--- Start of Page text ---
This question is related to linux recursion time filesystems

The answer is


This could be done with a recursive function in Bash too.

Let F be a function that displays the time of file which must be lexicographically sortable yyyy-mm-dd, etc., (OS-dependent?)

F(){ stat --format %y "$1";}                # Linux
F(){ ls -E "$1"|awk '{print$6" "$7}';}      # SunOS: maybe this could be done easier

R, the recursive function that runs through directories:

R(){ local f;for f in "$1"/*;do [ -d "$f" ]&&R $f||F "$f";done;}

And finally

for f in *;do [ -d "$f" ]&&echo `R "$f"|sort|tail -1`" $f";done

For those, who faced

stat: unrecognized option: format

when executed the line from Heppo's answer (find $1 -type f -exec stat --format '%Y :%y %n' "{}" \; | sort -nr | cut -d: -f2- | head)

Please try the -c key to replace --format and finally the call will be:

find $1 -type f -exec stat -c '%Y :%y %n' "{}" \; | sort -nr | cut -d: -f2- | head

That worked for me inside of some Docker containers, where stat was not able to use --format option.


For plain ls output, use this. There is no argument list, so it can't get too long:

find . | while read FILE;do ls -d -l "$FILE";done

And niceified with cut for just the dates, times, and name:

find . | while read FILE;do ls -d -l "$FILE";done | cut --complement -d ' ' -f 1-5

EDIT: Just noticed that the current top answer sorts by modification date. That's just as easy with the second example here, since the modification date is first on each line - slap a sort onto the end:

find . | while read FILE;do ls -d -l "$FILE";done | cut --complement -d ' ' -f 1-5 | sort

GNU find (see man find) has a -printf parameter for displaying the files in Epoch mtime and relative path name.
--- End of Page text ---
--- Start of Rows ---
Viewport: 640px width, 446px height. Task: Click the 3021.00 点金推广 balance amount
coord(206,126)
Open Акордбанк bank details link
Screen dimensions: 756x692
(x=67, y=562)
--- End of Rows ---
### Exercise 1
Using the thread on file times, answer each:
(a) Which key does the thread suggest in place of --format when stat rejects that option?
(b) Where did that replacement work for the poster?
(c) Which parameter of GNU find does the thread name for displaying files in Epoch mtime and relative path name?
### Exercise 2
Rename "Docker containers" to "minimal containers" in the part of the thread on file times that opens with the words containing "for f in *;do" and closes with "use --format option.", then give that part again.
The records play no part in the tasks.

### Written response 1
(a) The -c key.
(b) Inside some Docker containers.
(c) -printf.

### Written response 2
for f in *;do [ -d "$f" ]&&echo `R "$f"|sort|tail -1`" $f";done

For those, who faced

stat: unrecognized option: format

when executed the line from Heppo's answer (find $1 -type f -exec stat --format '%Y :%y %n' "{}" \; | sort -nr | cut -d: -f2- | head)

Please try the -c key to replace --format and finally the call will be:

find $1 -type f -exec stat -c '%Y :%y %n' "{}" \; | sort -nr | cut -d: -f2- | head

That worked for me inside of some minimal containers, where stat was not able to use --format option.